Hello Grthumongous,
OK. I'll first describe a method that worked "way back when" and then
summarize how more modern disk duplicators work.
I ended up writing the program because a customer test failed. When we
did the analysis, it turns out the boot sector was not initialized. It
turns out the "copy volume" utility we were using on a system did not
initialize the boot sector. Sigh.
The copy program itself was quite simple. It had a look up table of
the disk types we used (300 Mbyte, 13 Mbyte, 5 Mbyte) and based on the
type of disk - looked up the geometry of the disk
- number of cylinders
- number of platters
- number of blocks per cylinder
Then there were three nested loops, one for the cylinder, one for the
platter, and the third for the block within the cylinder / platter.

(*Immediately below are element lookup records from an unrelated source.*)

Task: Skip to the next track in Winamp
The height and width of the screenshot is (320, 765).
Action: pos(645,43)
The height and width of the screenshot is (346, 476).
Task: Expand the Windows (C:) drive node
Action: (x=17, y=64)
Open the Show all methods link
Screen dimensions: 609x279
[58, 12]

Within the innermost loop, the steps were
- write formatting information to the block on destination disk
- read block from source disk
- write block to destination disk
The format step was needed since we occasionally received blank disks
which had no formatting information included.
The compare disk program was the same code with the innermost loop replaced with:
- read block from source disk
- read block from destination disk
- compare the two blocks, byte by byte
and generating an error message if any byte did not compare.
These programs worked quite efficiently. The maximum data transfer
rates for the disks was about 3 Mbyte/sec and with the largest disk
(300 Mbyte), the programs would take a few minutes to complete. After
we wrote these two programs, we never had the same problem with
customer testing again.
That was in the mid 80's. Today, disks are a lot faster and store a
lot more information but the basic approach is the same. The drive
mechanisms are a lot better now as well - for example, there is "bad
block replacement" where the drive will automatically stop using a bad
(or marginal) disk block and replace it with an unused block. In this
way - operating systems (and hardware duplicators) generally treat the
disk as a sequence of blocks starting at zero and going up to the
maximum block number. That simplifies the design of disk duplication
programs quite a bit.
For example, on a Linux (or Unix) system, you can use a command such as
dd if=/dev/hda of=/dev/hdb bs=32768
to copy disk "/dev/hda" to "/dev/hdb" and can use a command such as
cmp /dev/hda /dev/hdb
to compare two disks. Neither program generate any messages unless an
error occurs. I have actually used commands like these within the last
few years and they work just fine.
As another example, you can download a package such as "Tom's Root Boot Disk"
http://www.toms.net/rb/
or described briefly at
http://www.toms.net/rb/tomsrtbt.FAQ
which describes how to download and create a boot floppy that has the
utilities described above. In this way, you can take any old PC and
turn it into a "poor man's" disk duplicator.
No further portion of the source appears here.